I sat back down at the table, leaving the phone on speaker for Damon to hear, and thought back to that night.
"Not really," I said, finally. "He was jittery, but he'd been behaving that way for at least a week. It wasn't a sudden change."
"Like O'Malley?" Pierce asked.
"I can't say. O'Malley's not a regular contact for me. He was Carl's. I kept telling myself, when we were talking under the crane, that he was just jittery being seen with a cop. But maybe it was more than that. I must have failed to read the signs."

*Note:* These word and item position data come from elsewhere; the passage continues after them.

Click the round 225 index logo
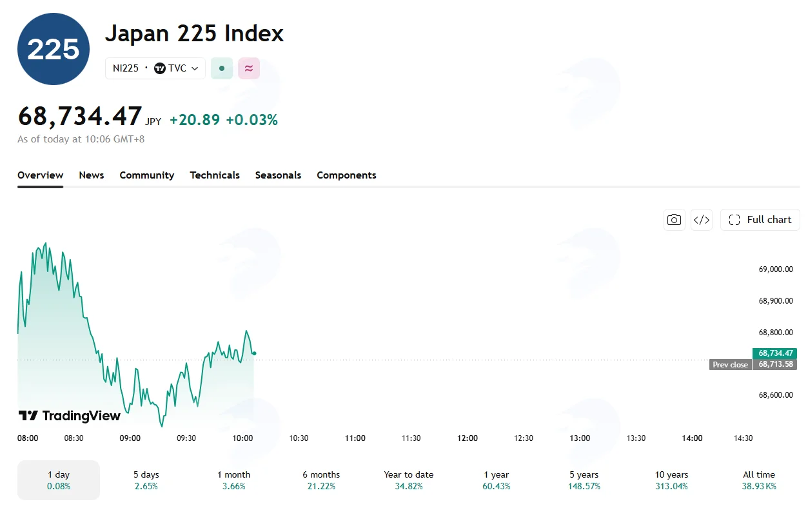Viewport: 808px width, 506px height. pyautogui.click(x=54, y=49)
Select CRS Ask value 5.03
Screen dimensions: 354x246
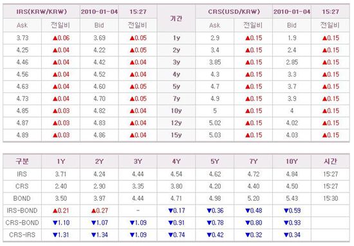pyautogui.click(x=215, y=135)
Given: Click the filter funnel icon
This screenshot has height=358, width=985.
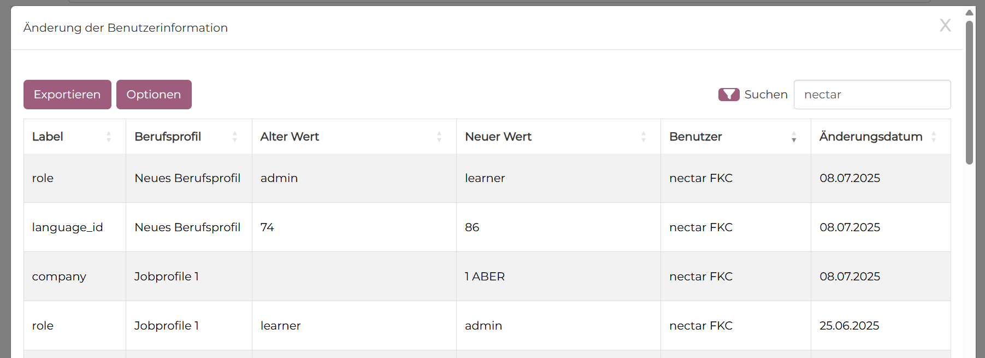Looking at the screenshot, I should pos(728,95).
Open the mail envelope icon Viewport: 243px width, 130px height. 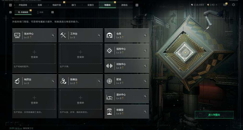click(x=225, y=5)
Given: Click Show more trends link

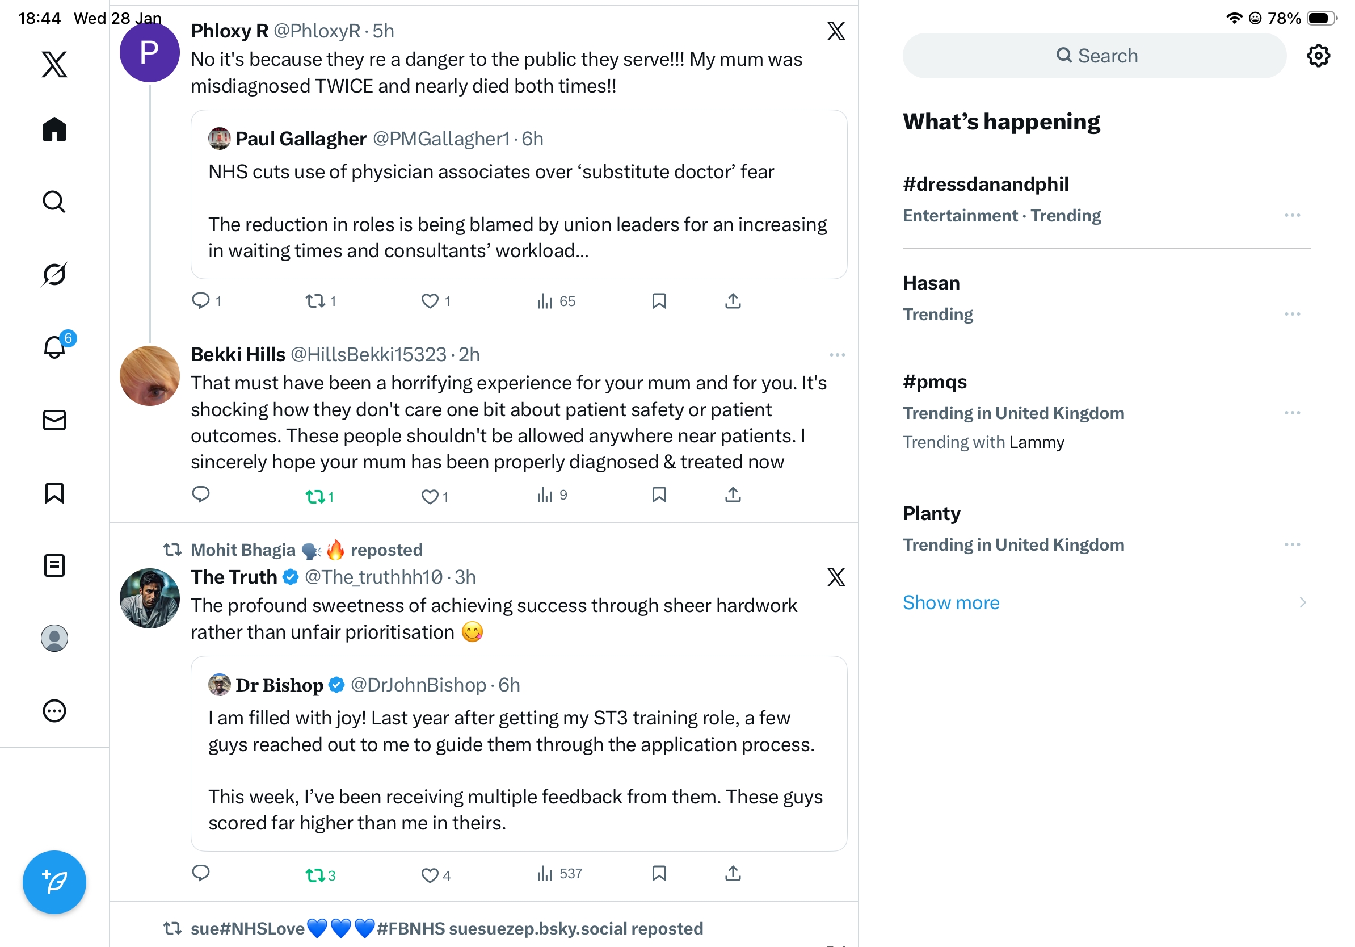Looking at the screenshot, I should (951, 602).
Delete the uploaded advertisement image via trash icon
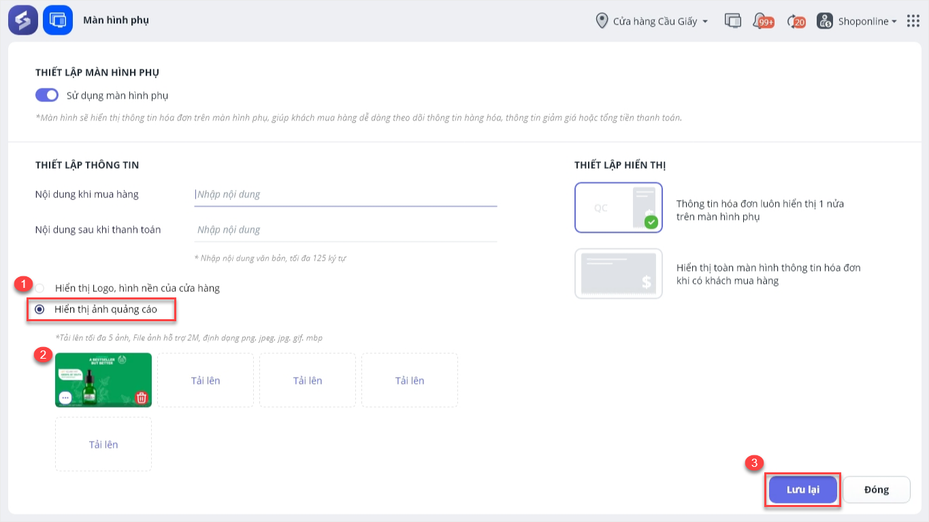The width and height of the screenshot is (929, 522). 141,397
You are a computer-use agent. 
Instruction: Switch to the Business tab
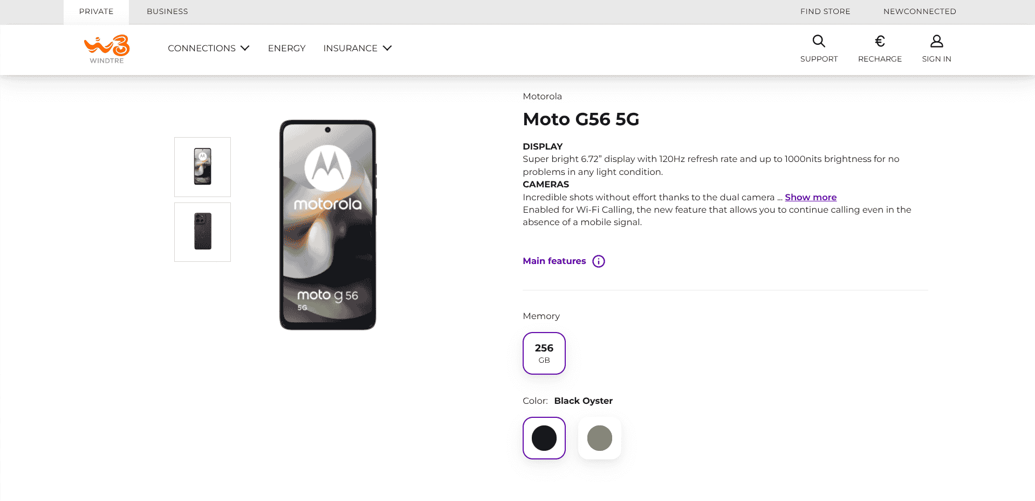point(167,11)
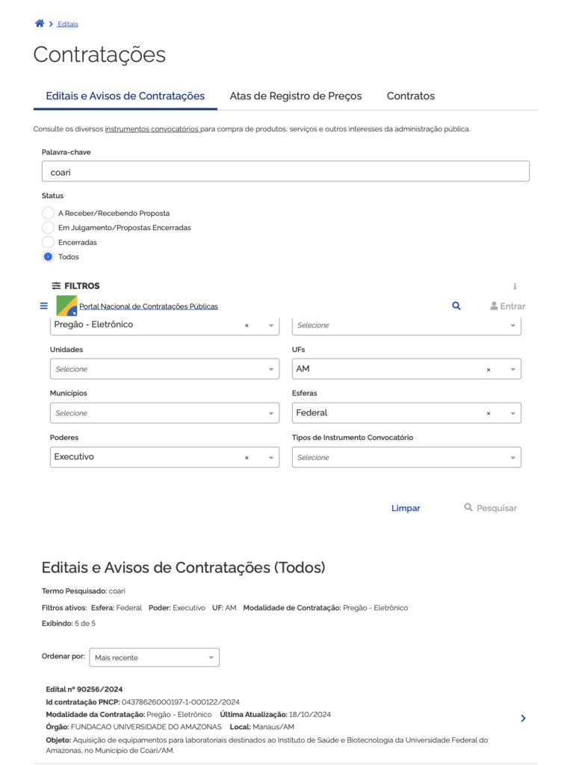Click the Limpar button
Viewport: 570px width, 765px height.
[x=406, y=508]
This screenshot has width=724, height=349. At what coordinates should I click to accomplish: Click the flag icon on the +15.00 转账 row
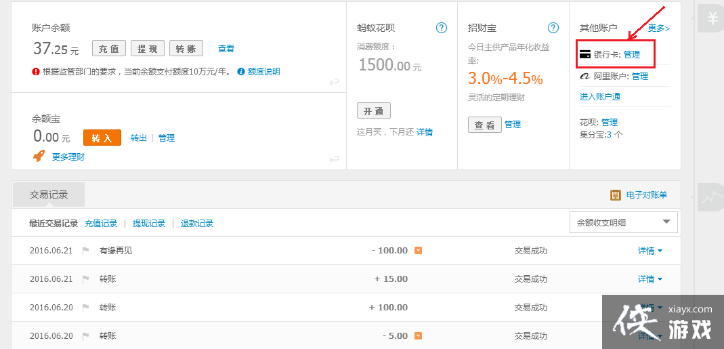tap(86, 279)
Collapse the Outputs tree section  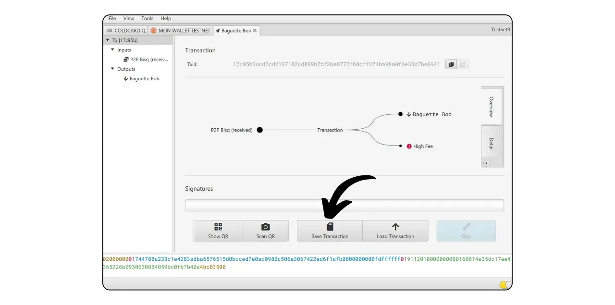click(113, 69)
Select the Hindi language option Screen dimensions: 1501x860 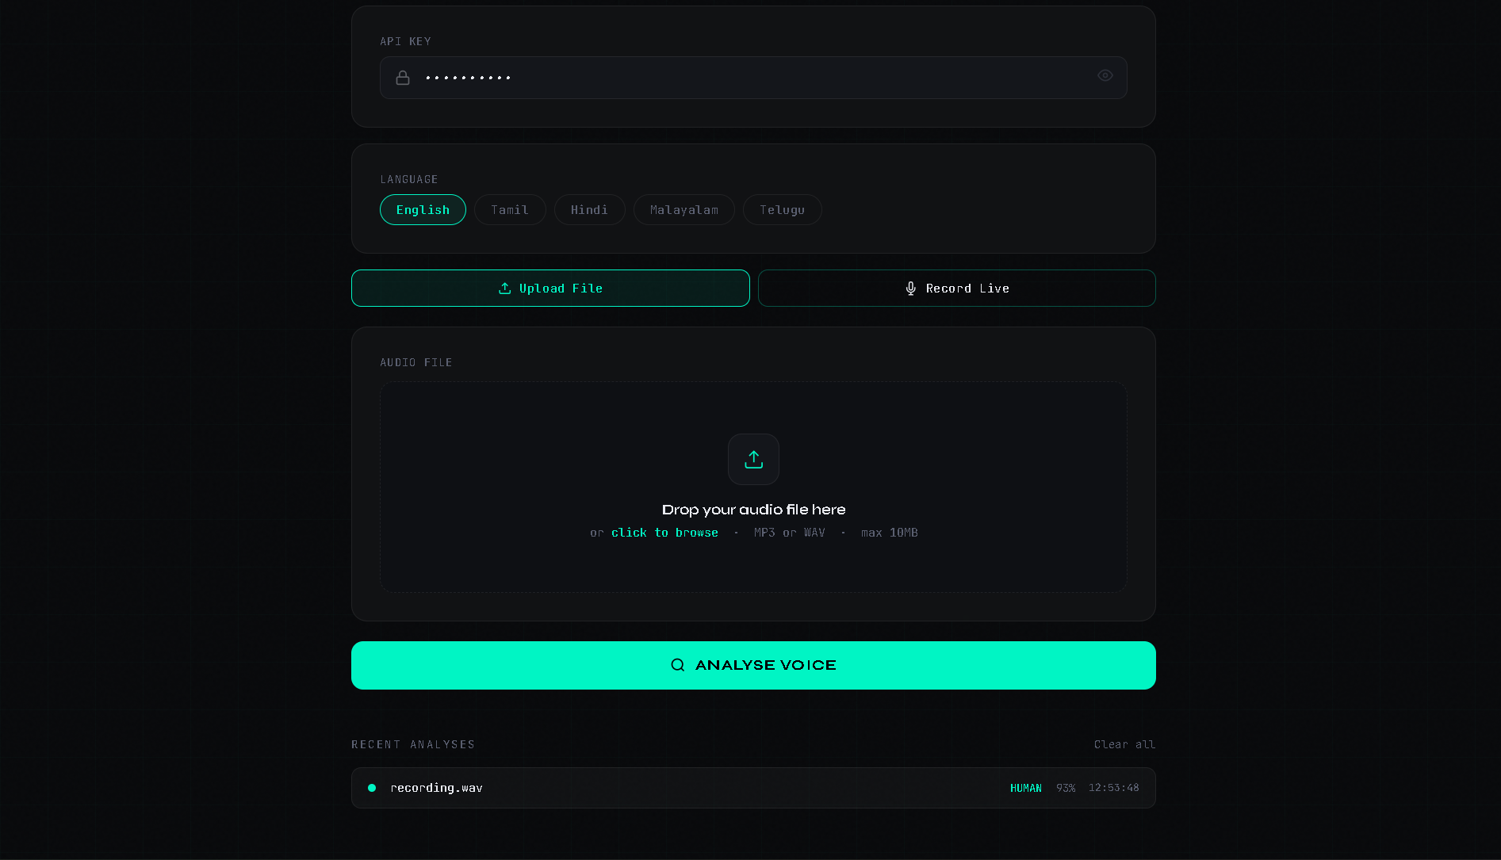pyautogui.click(x=589, y=209)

"You didn't know him well enough," Damon offered, but thankfully didn't reach to comfort me physically. Even though Pierce was at the end of a phone call and not actually there to see, it was still too close to show that sort of tenderness. Or dependency.
"I should have been more alert," I argued, staring at the cellphone, waiting for Pierce to remark.
He didn't confirm or deny that I was right, he skipped over it completely. Which made me think he probably agreed, but didn't feel it necessary to punish me for my error right now.
"OK," he said. "Let's say that between seeing you and getting killed something happened to Burgess. Maybe he received the cash and the killer observed."
"Maybe he received the cash and the killer struck," Damon countered. "We've established the killer responded reflexively, anger making him kill for the first time. There'd be little delay in learning whatever has set him up on this course and completing the first kill."
"The second part's true," I offered. "But Burgess wasn't found with the cash on his pers
on. He had time to get involved in the skater drug trade scene before his death. The cash came earlier."
"Sleeper," Pierce offered.
"What?" Damon asked, looking puzzled.
"He'd already been hired," Pierce explained. "Didn't receive the go-ahead until that night. You said yourself, Keen, that his behaviour changed a week before. He'd already been contacted by the cash payer. We can assume then, that the others had been as well. Did you meet with any of them over the past week prior to their deaths?"
"Only Burgess, the rest I met, for the first time in weeks, the night of their deaths."
"This is more complicated than we first thought," Pierce commented.
"And it had been pretty convoluted before," I offered.
"You do realise what they probably have been hired to do?" he said carefully.
I turned and stared at the whiteboard. Particularly at the last two deaths. Both of whom had tried to kill me.
"Yeah," I replied softly. "I'm getting the picture. Burgess got the go-ahead the night the killer stepped up, but didn't have time to complete his task. Who knows when Withers' did, but he'd been reluctant from the start if his words to his girlfriend are to be considered. He might have been delaying, unwilling to see the job through. Anderson and O'Malley are the only two to have acted on their orders."
Damon stared at me, head tilted to the side. "What have they been hired to do?" he asked, but the tone of his voice led me to believe he'd already joined the dots too.
"Someone wants me dead and they've decided to use my informants to achieve it," I declared, silence my only answer. In the room and over the line. "Gotta ask who I've pissed off lately," I tried to quip, but the enormity of the situation was starting to hit.
"Good question," Pierce finally said. "Wanna make a list?"